Algo, pues, dice el objeto de estudio sobre el sujeto interesado en él o algo de sí mismo encuentra el estudioso en su objeto de estudio. Éste último es el caso del pintor viajero Johann Moritz Rugendas, quien “había logrado llegar al trópico y muy pronto empezaría a dibujar, con lápices febriles, los vértigos de un paisaje que se parecía a su propio sistema nervioso, panoramas que eran, en realidad, écfrasis de algún cataclismo interior”. Sujeto y objeto se hacen uno.

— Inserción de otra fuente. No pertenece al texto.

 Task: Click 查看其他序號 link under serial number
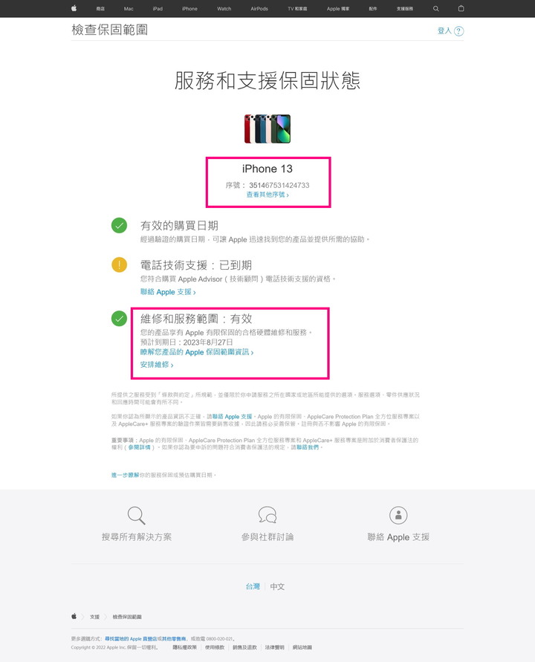pos(268,195)
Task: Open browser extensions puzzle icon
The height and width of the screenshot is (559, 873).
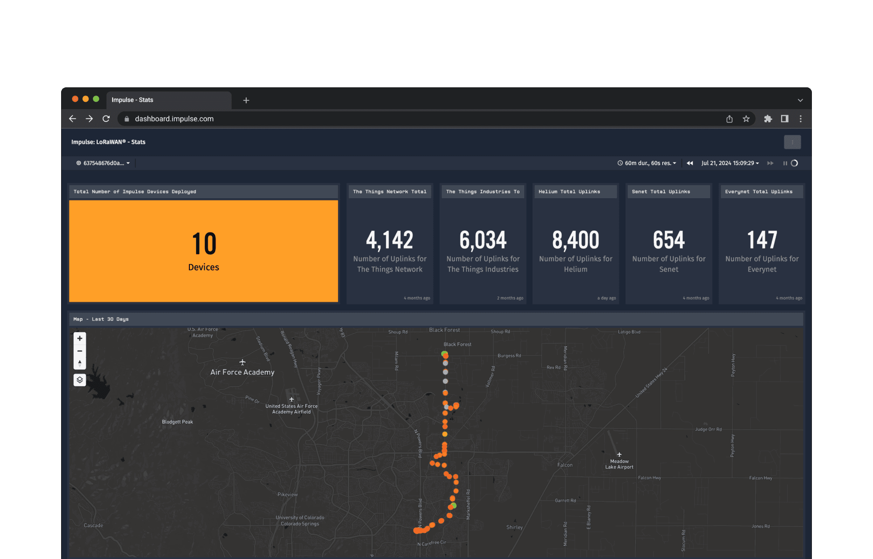Action: [x=768, y=119]
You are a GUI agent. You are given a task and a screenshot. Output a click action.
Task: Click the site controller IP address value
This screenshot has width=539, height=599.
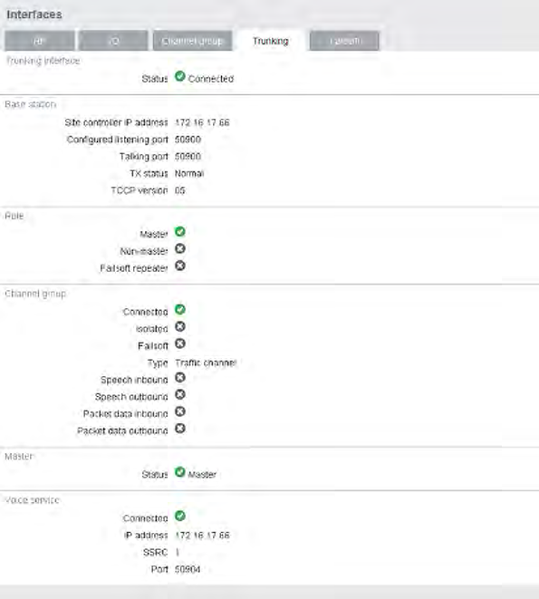tap(202, 122)
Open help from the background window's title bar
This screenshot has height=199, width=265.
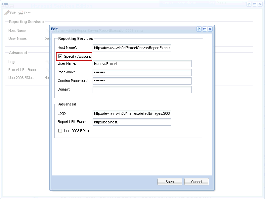(x=249, y=4)
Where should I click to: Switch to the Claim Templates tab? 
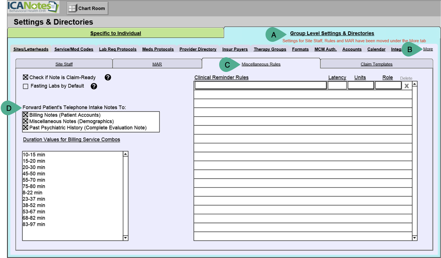pos(376,64)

A propósito de herbarios, Negroni toma nota de los creados por Emily Dickinson y Rosa Luxemburgo. El de la poeta ¾cuyo fragmento, por cierto, ilustra la portada del libro¾ es imperfecto: no responde a un orden lógico, está incompleto, tiene faltas de ortografía “y aun así, a su pequeño modo, mientras el mundo apila emboscadas, el álbum resiste”. El de la revolucionaria muestra, por su parte, que su conciencia política estaba emparejada con su interés en las plantas; es decir, en la vida: “para la militante indócil que era no bastaban los discursos fogosos […]. Necesitaba observar, con el mismo fervor y la misma impertinencia, las hojas de los olmos, los cipreses, los rosales o los tilos y anotar el aspecto, la familia, los nombres en latín y en alemán de las flores, así como su fragancia y época de floración”.

De un modo similar a estas colecciones de plantas, concibo el libro de María Negroni: un registro, un inventario, una recopilación. Un herbario textual.